L'un des chapitres les plus intéressants du livre est celui où les comparaisons du mouvement sont soulevées et discutées. mangue à musique axée baiana, analysant l'ancienne rivalité Recife x Salvador. L'impact social d'Olodum, qui a introduit une nouvelle esthétique, créé son propre marché et dynamisé la musique bahianaise, la transformant en un projet à plusieurs facettes, a conduit à des comparaisons avec scène de la mangrove, souvent inapproprié. La principale différence est la forte composante d'identité raciale dans le mouvement bahianais, qui valorise la culture noire.
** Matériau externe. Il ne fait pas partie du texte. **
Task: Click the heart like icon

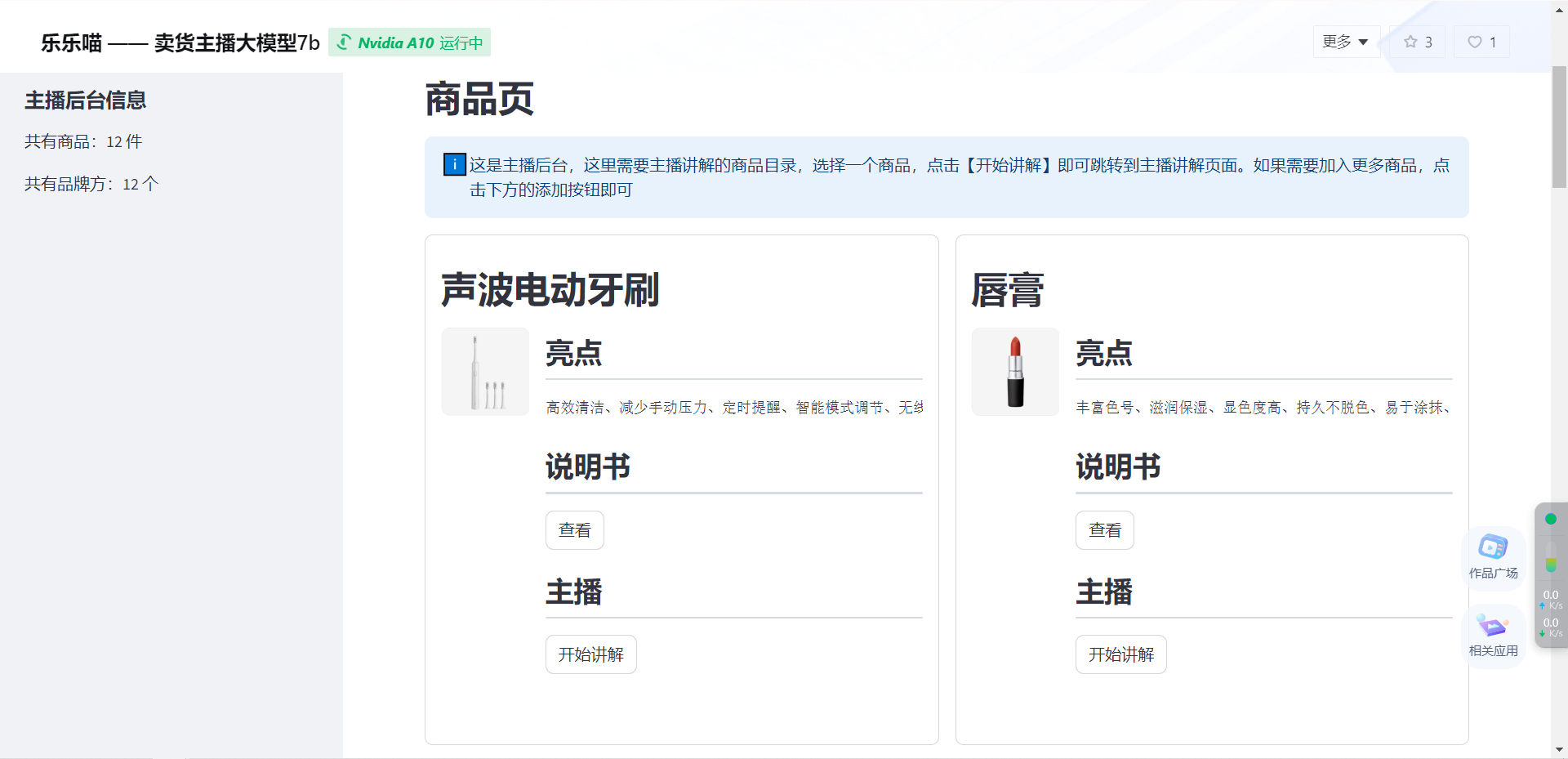Action: point(1474,42)
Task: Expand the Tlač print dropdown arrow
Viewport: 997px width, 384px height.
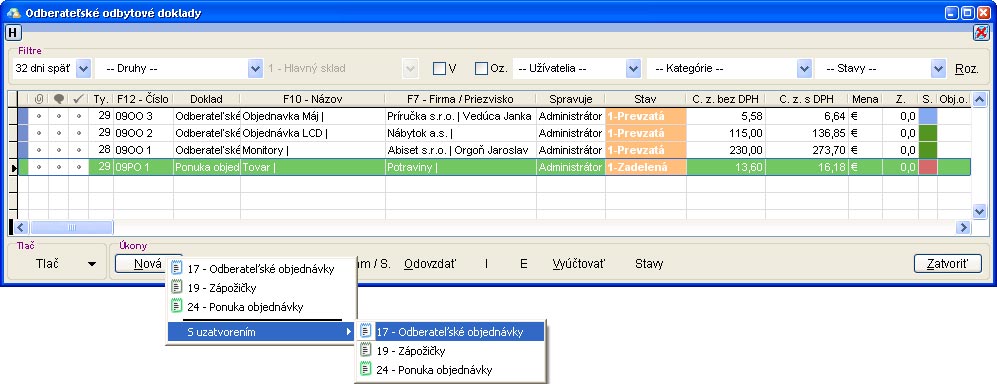Action: [x=92, y=264]
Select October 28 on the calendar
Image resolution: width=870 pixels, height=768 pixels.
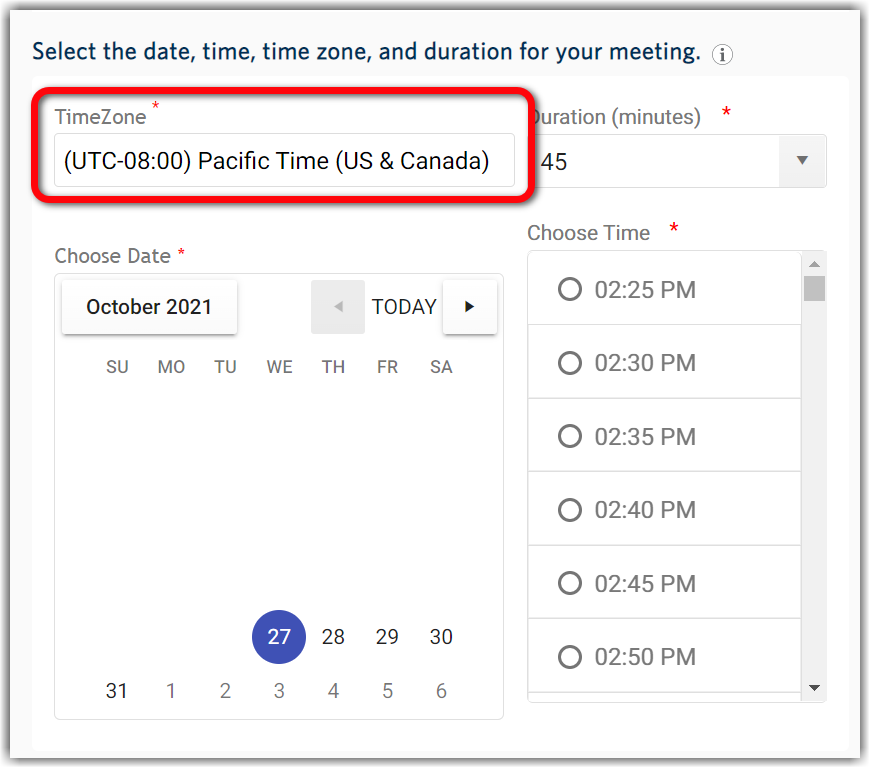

Les « mud crabs » misent sur le mélange, le métissage, la recherche d'éléments de la musique pop mondiale (rock, rap, reggae et autres), sur une base percussive dérivée du maracatus. Mais ce n'est pas tout : la recherche de l'auteur intègre des musiciens aussi divers que les adorateurs du punk-rock d'Alto José do Pinho (principalement les Devotos), le rabequeiro Siba et le groupe Mestre Ambrósio, la cirandeira Lia de Itamaracá, DJ Dolores ou plus tard Mombojó et Cascabulho. . Luciana Mendonça note que le scène de mangrove créé les conditions de la coexistence de toutes ces branches, en les réunissant dans des festivals comme Rec-Beat, qui a lieu pendant le Carnaval.
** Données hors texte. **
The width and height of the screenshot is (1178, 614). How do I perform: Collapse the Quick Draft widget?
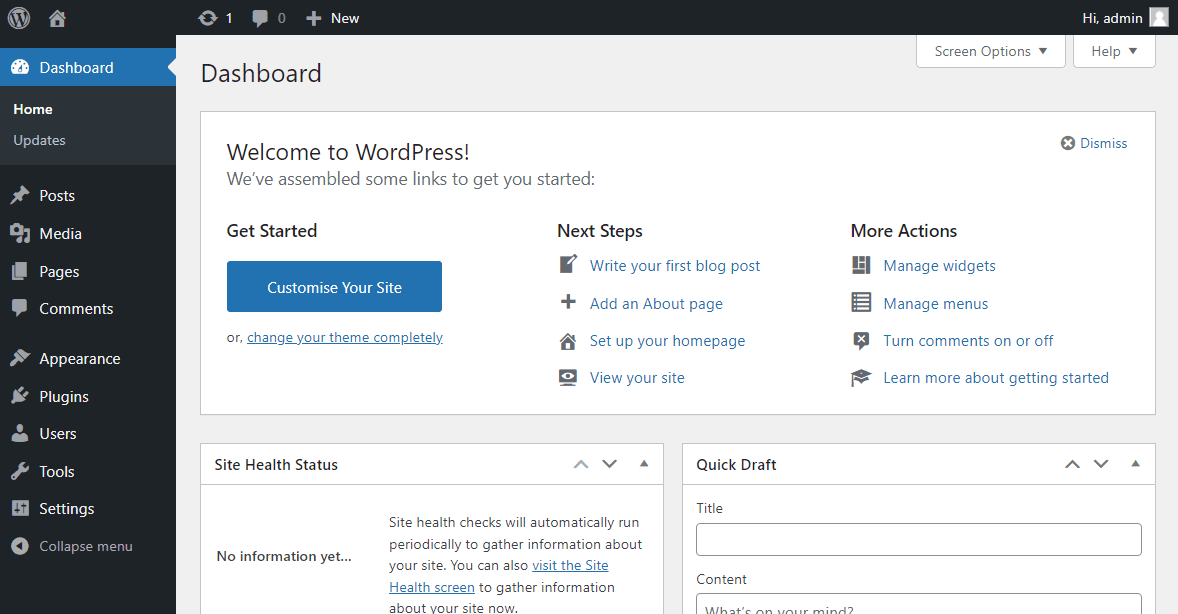[x=1135, y=463]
L'un des chapitres les plus savoureux aborde les relations conflictuelles entre le mouvement armorial, dirigé par Ariano Suassuna, et les mangroves. Tradition contre modernité ? Savant vs populaire ? Suassuna lui-même, pendant sa période en tant que secrétaire à la culture de Recife (1994/98), a établi des dialogues et créé des conditions (fonds) pour la les mangueboys. Cependant, en public, il a toujours fait des déclarations acides contre les mélanges promus par Chico Science et Zeroquatro. Mais à Chico's wake (1997) il était là, contrit, versant ses larmes pour le jeune catalyseur des énergies créatrices.

Contradictoire? Bien sûr, mais comme le souligne à juste titre l'auteur de l'étude, le panorama culturel du Pernambouc est plein de contradictions. Dans une certaine mesure, cela semble démontrer que les contradictions sont le moteur même de la transformation, car du frottement des idées émergent des étincelles susceptibles de générer une nouvelle combustion.
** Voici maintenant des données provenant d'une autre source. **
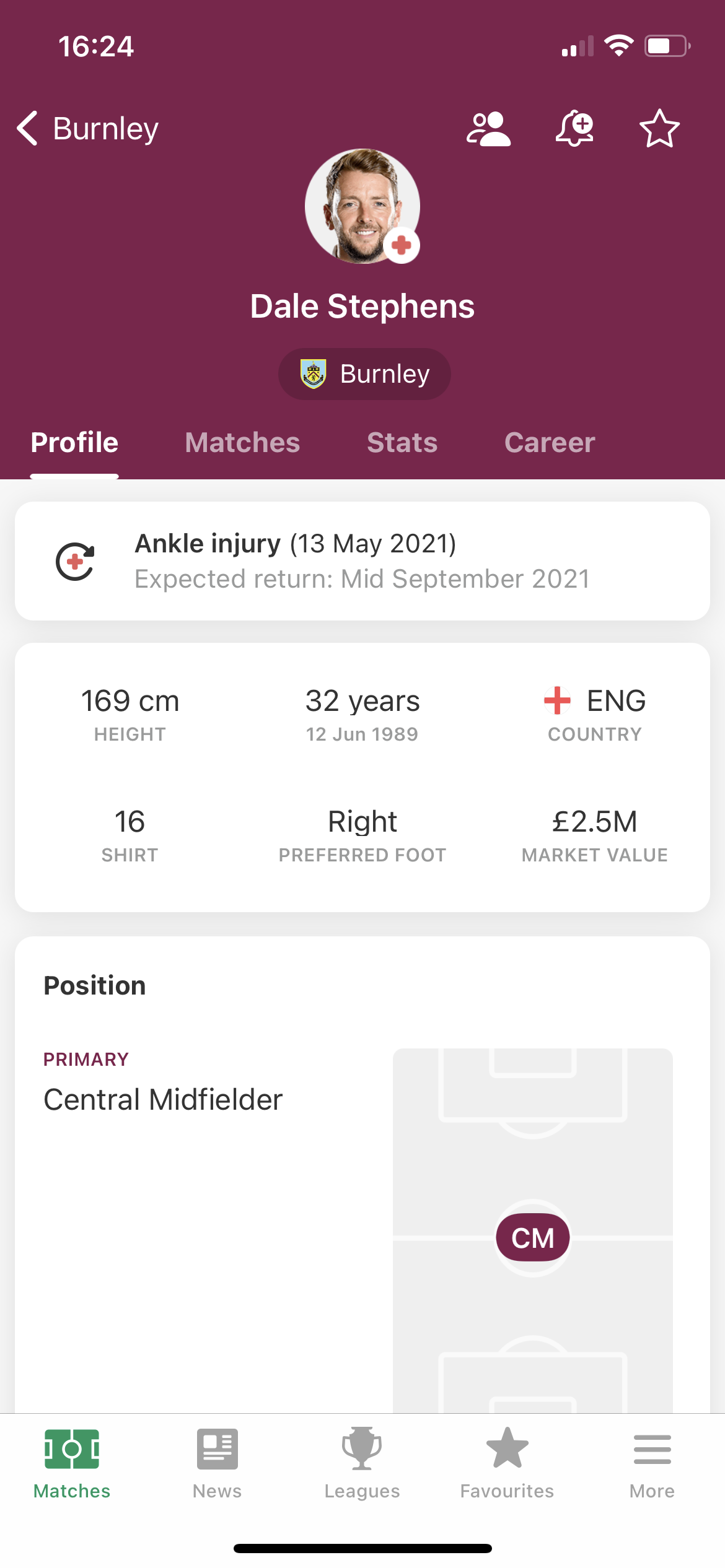
Task: Toggle the favourite star for Dale Stephens
Action: point(659,129)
On peut établir des parallèles entre le cas de Pernambuco et d'autres scénarios brésiliens : samba traditionnelle x pagode, écoles de samba x MPB, musique country x sertanejo, invention x tradition. Du choro à la pop, de la bossa nova au jazz, les innovations n'ont jamais vu le jour sans surmonter divers obstacles idéologiques, sociaux et financiers. Mais peu de fois verrons-nous ces conflits exposés de manière aussi consciente et détaillée que dans ce livre, qui est déjà fondamental pour l'étude de notre musique populaire et de ses transformations.

* Daniel Brésil est écrivain, auteur du roman costume de rois (Penalux), scénariste et réalisateur de télévision, critique musical et littéraire.

Référence


Luciana Mendonça. Manguebeat : la scène, Recife et le monde. Curitiba, Appris, 2021, 314 pages.